The Vatican's synod document is good. But how long must women wait?

Women's ordination advocates walk toward St. Peter's Square as part of a witness on Aug. 29, 2022. (NCR photo/Christopher White)

Women's ordination advocates walk toward St. Peter's Square as part of a witness on Aug. 29, 2022. (NCR photo/Christopher White)

For a Synod of Bishops whose purpose "is not to produce documents," as the Vatican's document for the continental stage put it, this synodal process has created quite a few good ones.

The most recent being the 60-page instrumentum laboris, or working document, released by the synod office on June 20. With themes of communion, mission and participation, the document invites spiritual reflection and discernment on how the global church might better attend to the challenges of today with "missionary urgency." 

While a tool for reflection and spiritual discernment, the document also calls for concrete proposals that might further co-responsibility in the service of the Gospel.

There is an authenticity to this document that is refreshing and honest. From calling for structural changes, to the need for "healthy belonging" for women in the church, to the recognition that women are "ministering ... at the 'prophetic margins,' " there is no doubt many women's voices — in their diversity — were not just heard, but centered. In fact, I delighted in the inclusion of a line of caution at the end of one of the many "women's sections" in the document to avoid "treating women as a homogeneous group or an abstract or ideological subject of debate."

Yet despite the pages of expansive language on the dignity of women, the question of opening ordained ministries to women is reduced to "envisaging" the inclusion of women in the diaconate. While many of us don't require much imagination to envisage such a thing — for certainly women serving in diaconal roles is a reality around the world, officially recognized or not — I found this a reductive proposal. Can we not also envisage women's inclusion in the priesthood?

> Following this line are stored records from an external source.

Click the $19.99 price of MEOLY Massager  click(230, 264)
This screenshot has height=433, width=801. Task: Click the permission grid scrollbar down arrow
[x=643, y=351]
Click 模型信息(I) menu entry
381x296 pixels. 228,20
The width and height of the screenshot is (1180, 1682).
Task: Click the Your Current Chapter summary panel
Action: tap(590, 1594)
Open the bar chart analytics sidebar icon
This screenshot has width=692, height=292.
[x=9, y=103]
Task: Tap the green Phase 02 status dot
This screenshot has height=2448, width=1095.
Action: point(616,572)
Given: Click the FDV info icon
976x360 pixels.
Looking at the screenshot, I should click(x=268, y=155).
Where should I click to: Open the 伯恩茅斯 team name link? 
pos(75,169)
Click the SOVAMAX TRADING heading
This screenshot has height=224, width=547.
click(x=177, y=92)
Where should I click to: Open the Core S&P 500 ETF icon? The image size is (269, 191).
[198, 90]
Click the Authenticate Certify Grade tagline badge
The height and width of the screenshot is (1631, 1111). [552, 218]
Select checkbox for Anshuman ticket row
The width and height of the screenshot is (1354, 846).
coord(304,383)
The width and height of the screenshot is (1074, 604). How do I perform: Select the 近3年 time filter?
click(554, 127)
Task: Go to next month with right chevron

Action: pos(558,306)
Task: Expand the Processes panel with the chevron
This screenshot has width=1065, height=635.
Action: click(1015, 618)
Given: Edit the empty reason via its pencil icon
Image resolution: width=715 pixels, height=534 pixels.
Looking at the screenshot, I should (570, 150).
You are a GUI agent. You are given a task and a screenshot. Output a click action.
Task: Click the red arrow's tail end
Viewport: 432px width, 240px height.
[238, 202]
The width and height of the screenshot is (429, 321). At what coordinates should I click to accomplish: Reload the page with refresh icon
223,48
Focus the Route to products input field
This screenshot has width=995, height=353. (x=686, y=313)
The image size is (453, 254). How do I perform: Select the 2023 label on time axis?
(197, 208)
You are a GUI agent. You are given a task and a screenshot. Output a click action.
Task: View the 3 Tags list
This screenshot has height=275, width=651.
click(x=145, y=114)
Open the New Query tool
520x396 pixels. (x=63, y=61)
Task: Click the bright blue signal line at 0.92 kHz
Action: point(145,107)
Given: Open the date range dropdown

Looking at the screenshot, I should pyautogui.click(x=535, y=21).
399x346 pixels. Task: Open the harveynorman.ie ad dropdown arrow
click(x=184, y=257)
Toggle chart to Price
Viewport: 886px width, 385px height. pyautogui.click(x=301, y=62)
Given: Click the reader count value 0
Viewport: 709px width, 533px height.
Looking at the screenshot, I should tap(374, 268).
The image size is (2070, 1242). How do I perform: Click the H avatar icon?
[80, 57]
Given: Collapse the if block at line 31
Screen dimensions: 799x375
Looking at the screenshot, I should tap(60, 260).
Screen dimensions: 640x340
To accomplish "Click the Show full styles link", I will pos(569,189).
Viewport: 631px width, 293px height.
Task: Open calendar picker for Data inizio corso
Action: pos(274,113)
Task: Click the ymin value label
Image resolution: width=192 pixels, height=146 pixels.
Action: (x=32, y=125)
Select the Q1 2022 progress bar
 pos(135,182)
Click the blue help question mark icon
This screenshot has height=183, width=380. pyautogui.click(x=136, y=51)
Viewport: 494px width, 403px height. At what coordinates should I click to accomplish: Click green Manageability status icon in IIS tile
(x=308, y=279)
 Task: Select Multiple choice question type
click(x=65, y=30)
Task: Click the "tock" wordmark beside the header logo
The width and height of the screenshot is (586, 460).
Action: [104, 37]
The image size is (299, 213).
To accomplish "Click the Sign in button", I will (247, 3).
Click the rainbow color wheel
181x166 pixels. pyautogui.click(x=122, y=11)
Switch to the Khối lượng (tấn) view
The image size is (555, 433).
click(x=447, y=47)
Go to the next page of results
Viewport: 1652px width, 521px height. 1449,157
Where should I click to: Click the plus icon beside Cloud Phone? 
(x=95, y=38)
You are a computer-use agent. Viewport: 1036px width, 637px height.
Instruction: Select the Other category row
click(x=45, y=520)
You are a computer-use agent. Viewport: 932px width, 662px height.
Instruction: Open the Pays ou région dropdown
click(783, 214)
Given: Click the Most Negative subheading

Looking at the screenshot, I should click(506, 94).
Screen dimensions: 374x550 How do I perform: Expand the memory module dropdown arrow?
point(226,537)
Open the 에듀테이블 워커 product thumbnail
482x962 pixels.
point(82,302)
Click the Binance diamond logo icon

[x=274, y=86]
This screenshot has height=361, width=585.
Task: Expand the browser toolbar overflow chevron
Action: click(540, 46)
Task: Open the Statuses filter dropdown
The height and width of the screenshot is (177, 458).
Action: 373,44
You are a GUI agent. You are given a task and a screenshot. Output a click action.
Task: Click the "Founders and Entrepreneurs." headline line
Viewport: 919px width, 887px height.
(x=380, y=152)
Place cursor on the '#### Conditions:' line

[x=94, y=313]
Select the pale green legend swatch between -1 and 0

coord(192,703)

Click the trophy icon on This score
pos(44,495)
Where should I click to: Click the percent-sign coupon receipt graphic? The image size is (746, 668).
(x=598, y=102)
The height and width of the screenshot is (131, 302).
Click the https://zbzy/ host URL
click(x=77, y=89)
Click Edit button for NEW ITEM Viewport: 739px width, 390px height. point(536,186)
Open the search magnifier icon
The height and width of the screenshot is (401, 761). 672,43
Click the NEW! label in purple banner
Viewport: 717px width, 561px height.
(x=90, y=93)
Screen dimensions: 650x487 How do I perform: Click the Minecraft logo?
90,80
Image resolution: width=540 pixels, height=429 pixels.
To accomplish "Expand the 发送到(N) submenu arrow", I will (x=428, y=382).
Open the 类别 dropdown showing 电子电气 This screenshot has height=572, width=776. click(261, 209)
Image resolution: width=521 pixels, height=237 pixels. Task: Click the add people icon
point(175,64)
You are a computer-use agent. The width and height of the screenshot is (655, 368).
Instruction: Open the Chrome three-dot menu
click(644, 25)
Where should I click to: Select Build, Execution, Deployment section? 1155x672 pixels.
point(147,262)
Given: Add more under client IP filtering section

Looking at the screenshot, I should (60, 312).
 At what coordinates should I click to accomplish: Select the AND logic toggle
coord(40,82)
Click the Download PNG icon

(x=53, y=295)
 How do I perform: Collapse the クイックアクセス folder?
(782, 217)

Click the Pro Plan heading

In January, San Diego Cardinal Robert McElroy wrote: "The question of the ordination of women to the priesthood will be one of the most difficult questions confronting the international synods in 2023 and 2024." One has to wonder where that question went in this document, and if this foreshadows more stifling to come. 

The synodal dialogue will be painfully incomplete if it does not address the widespread calls to open all ordained ministries to women. If truly, as the instrumentum laboris says, "there is no border that this movement of the Spirit does not feel compelled to cross, to draw all into its dynamism," we must pursue that "horizon of hope" beyond any shortcuts that attempt to limit the call of God.

We must also continue to work to widen the synodal tent to include the voices of women who have discerned sincere calls to priesthood — some of the most marginalized voices in the church — are heard this October. If the church is to live up to its synodal call in the instrumentum laboris to recognize the "common dignity deriving from Baptism," it must welcome their witness.

While the participants of the synod, named by the Vatican on July 7, represent geographical and ideological diversity, there are no certain signs that voices of women called to priesthood will be adequately represented.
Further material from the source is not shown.